# Ideal vehicle for conversion



## Buckster (Nov 4, 2009)

When I joined here the other day I was pretty sure I would see a trend for particular vehicles pointing to the ideal but I'm much more confused now with the myriad of choices, I thought the Fiero may be a good choice but can see that it will be problematic if I want lots of range which requires lots of batteries, I would also like to try direct drive with no gearbox but can see problems with reverse, certainly with a DC set up. On the other hand the build pages have given me some real insight into what is possible. Ideally I think a front engine rear drive donor makes the most sense as a first build but a spaceframe kit car of some sort set up for mid engine would be the ultimate choice in the long term, choices choices.


----------



## Woodsmith (Jun 5, 2008)

Given a sensible build budget I would probably look at using one of two option types as a base vehicle.

Four wheeler: A 2+2 seat rear drive car with a motor in the tunnel driving through a small marine gearbox to give a variable selection and reverse. The final drive ratio would need to be suitabley matched to the marine gear box. The front of the car would hold most of the battery pack with the rest in the mid area where a fuel tank may have been. This may give a good weight balance.

Three wheeler: A 1+1 rear drive car with a motor bike style shaft drive to the rear wheel. A standard width front suspension assembly that is factory designed so it works. The battery pack would be under the floor with the motor under the rear seat giving direct drive with electric reverse. The body shell will be narrow to fit the seating arrangement.

However, in reality the ideal car is often the least bad budget buy that suits the immediate need and where the model has been converted by someone else before so it is known to be doable.


----------



## MJ Monterey (Aug 20, 2009)

Ideal car would depend on what do you want the car to do.

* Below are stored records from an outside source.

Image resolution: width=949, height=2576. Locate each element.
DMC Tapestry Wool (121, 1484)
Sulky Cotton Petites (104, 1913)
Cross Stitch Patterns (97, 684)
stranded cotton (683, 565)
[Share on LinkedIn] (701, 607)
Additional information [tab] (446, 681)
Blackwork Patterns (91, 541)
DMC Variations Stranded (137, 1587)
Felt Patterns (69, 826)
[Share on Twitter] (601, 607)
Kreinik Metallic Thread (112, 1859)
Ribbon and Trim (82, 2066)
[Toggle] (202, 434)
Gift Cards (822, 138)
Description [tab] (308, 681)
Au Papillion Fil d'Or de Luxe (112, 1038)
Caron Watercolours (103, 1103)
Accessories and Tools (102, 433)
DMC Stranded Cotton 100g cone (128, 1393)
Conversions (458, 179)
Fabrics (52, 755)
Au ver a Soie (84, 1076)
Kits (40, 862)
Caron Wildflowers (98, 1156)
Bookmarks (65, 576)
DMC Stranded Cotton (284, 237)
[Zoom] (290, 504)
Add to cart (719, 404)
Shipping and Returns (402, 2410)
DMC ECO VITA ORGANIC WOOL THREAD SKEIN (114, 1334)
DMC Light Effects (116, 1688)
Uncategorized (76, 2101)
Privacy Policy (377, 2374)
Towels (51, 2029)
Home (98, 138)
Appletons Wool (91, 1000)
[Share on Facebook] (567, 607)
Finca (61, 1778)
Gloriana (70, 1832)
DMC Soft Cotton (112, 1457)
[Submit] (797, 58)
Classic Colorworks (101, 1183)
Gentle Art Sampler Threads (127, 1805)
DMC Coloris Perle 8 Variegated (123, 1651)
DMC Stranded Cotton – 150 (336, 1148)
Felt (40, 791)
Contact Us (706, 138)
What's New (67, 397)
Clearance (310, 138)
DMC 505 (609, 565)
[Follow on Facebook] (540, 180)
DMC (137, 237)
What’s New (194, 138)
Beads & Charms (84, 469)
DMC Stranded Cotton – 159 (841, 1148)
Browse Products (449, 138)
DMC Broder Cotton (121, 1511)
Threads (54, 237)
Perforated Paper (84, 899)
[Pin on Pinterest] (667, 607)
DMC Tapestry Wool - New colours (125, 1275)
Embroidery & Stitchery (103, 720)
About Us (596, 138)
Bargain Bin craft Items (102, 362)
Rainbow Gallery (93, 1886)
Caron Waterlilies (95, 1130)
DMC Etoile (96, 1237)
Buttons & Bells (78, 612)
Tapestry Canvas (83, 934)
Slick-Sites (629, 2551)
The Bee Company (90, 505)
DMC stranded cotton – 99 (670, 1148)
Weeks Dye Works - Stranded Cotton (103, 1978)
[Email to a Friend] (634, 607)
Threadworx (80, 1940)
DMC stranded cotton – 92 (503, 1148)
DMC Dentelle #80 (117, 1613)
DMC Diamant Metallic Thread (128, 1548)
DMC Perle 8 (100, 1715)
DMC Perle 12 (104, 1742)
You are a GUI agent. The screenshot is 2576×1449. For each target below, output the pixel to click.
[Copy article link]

O.k. you have determined that an EV would be cool to have. Now what are your requirements for this car. Do you need to carry one, two, four or six people? Pets? Lots of groceries or just a sandwich and drink?

Is this a commuter(length of commute, recharge at work)? Only used it to run up to the store for groceries and odds and ends? Or just for cruiseing to the burger joint on Friday and Saturday nights for a malt?

In town only or high speed freeway capable?

Temper the outcome from these questions with your personal fabrication skills. Figure out YOUR ideal starting spot and go from there.


----------



## everanger (Sep 7, 2009)

I sted with a ranger pick up it was cheap and easy to do,but heavy and room for 2
next was the sandrail we had it very easy to do great performance but room for 2 and not practical for normal commute not to mention cold right now.
next thought is a small car or suv room for 4, enclosed and good performance


----------



## Buckster (Nov 4, 2009)

MJ Monterey said:


> Temper the outcome from these questions with your personal fabrication skills.


Almost unlimited in respect to vehicles, I have been engineering solutions for over 20 years including building aircraft etc. as to my desired outcome, well that will evolve with the vehicle, the marine gearbox idea sounds interesting.


----------



## 280z1975 (Oct 2, 2008)

For the best range you might go with the Ford Ranger (or other light duty pick up) as you can load up the back with batteries (lifepo is better) to get lots of range, but be sure to strip the car of as much un-needed weight as possible and if you can, modify the body for optimal aerodynamics. 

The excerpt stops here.